--- Dataset content Enclosed Below ---

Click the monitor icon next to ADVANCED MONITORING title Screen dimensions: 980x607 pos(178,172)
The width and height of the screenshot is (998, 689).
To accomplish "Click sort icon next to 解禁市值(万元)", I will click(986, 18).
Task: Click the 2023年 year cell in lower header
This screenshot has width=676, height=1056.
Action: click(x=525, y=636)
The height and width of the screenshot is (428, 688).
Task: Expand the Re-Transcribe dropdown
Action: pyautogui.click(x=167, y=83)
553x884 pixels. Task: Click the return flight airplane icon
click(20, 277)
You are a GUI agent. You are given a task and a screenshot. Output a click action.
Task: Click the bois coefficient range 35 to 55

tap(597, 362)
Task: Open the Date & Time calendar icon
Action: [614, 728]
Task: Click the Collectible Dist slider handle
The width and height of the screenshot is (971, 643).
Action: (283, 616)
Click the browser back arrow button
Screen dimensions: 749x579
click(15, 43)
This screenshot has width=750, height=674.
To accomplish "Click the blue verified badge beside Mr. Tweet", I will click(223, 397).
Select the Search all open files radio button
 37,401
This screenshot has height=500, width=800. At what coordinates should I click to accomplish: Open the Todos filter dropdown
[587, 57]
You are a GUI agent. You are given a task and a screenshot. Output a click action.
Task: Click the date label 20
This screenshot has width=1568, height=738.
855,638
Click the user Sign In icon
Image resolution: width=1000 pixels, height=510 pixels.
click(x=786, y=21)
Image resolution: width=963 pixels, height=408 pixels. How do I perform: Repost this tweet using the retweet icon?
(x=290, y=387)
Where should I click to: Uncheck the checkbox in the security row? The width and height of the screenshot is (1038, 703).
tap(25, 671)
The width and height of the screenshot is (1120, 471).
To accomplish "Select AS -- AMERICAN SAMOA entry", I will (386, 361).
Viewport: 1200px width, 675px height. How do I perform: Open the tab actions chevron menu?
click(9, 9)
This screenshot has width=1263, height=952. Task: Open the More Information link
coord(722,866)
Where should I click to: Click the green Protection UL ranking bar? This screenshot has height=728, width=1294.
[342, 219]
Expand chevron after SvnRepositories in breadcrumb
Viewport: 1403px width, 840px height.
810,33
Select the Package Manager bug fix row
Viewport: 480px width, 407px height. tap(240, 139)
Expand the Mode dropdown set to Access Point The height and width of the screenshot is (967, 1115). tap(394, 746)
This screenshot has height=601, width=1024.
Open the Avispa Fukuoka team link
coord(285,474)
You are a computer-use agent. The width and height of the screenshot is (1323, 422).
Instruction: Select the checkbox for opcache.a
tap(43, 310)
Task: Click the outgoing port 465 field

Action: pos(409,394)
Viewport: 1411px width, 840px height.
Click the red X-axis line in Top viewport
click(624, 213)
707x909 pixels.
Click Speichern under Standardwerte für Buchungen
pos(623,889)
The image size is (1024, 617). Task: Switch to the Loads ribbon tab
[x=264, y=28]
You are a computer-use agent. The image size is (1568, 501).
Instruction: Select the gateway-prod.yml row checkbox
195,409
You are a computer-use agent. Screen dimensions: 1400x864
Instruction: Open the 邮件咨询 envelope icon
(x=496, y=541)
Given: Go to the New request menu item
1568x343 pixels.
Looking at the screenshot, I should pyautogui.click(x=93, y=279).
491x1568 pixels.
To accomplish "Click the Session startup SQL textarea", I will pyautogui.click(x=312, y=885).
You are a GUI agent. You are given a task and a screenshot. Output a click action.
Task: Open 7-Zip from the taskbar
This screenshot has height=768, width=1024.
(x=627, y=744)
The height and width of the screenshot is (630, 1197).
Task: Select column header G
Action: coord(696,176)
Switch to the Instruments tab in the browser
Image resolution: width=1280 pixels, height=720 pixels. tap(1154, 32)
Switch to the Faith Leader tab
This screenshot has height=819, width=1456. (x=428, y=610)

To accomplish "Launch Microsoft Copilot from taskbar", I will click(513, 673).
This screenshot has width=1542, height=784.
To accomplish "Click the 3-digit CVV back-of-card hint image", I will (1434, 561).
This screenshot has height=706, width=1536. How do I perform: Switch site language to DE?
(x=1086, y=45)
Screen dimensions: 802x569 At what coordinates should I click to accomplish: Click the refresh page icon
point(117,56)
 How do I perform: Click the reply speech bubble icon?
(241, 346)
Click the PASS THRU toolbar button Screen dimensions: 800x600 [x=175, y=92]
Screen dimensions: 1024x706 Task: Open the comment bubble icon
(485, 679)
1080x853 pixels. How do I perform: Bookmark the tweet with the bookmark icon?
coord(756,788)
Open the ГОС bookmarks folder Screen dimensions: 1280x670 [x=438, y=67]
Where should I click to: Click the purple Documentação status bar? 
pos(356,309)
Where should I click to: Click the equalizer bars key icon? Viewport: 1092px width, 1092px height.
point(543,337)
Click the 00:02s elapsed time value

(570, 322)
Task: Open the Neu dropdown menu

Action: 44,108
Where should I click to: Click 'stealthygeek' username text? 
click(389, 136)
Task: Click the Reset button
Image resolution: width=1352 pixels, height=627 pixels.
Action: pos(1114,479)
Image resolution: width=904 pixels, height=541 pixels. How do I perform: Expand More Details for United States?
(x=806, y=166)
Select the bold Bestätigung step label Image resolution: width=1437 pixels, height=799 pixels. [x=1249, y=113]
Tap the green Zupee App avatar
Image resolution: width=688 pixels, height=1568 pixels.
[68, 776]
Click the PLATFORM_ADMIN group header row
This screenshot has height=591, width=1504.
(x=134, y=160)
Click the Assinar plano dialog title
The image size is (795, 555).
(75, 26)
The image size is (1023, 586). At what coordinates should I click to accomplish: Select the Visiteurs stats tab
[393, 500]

--- End of Enclosed Dataset content ---

How to complete this task>
Return the lines of the listing above exactly as they appear, starting with the first and stopping after the line that holds "Task: Click the Collectible".

Exercise response>
Click the monitor icon next to ADVANCED MONITORING title Screen dimensions: 980x607 pos(178,172)
The width and height of the screenshot is (998, 689).
To accomplish "Click sort icon next to 解禁市值(万元)", I will click(986, 18).
Task: Click the 2023年 year cell in lower header
This screenshot has width=676, height=1056.
Action: click(x=525, y=636)
The height and width of the screenshot is (428, 688).
Task: Expand the Re-Transcribe dropdown
Action: pyautogui.click(x=167, y=83)
553x884 pixels. Task: Click the return flight airplane icon
click(20, 277)
You are a GUI agent. You are given a task and a screenshot. Output a click action.
Task: Click the bois coefficient range 35 to 55

tap(597, 362)
Task: Open the Date & Time calendar icon
Action: [614, 728]
Task: Click the Collectible Dist slider handle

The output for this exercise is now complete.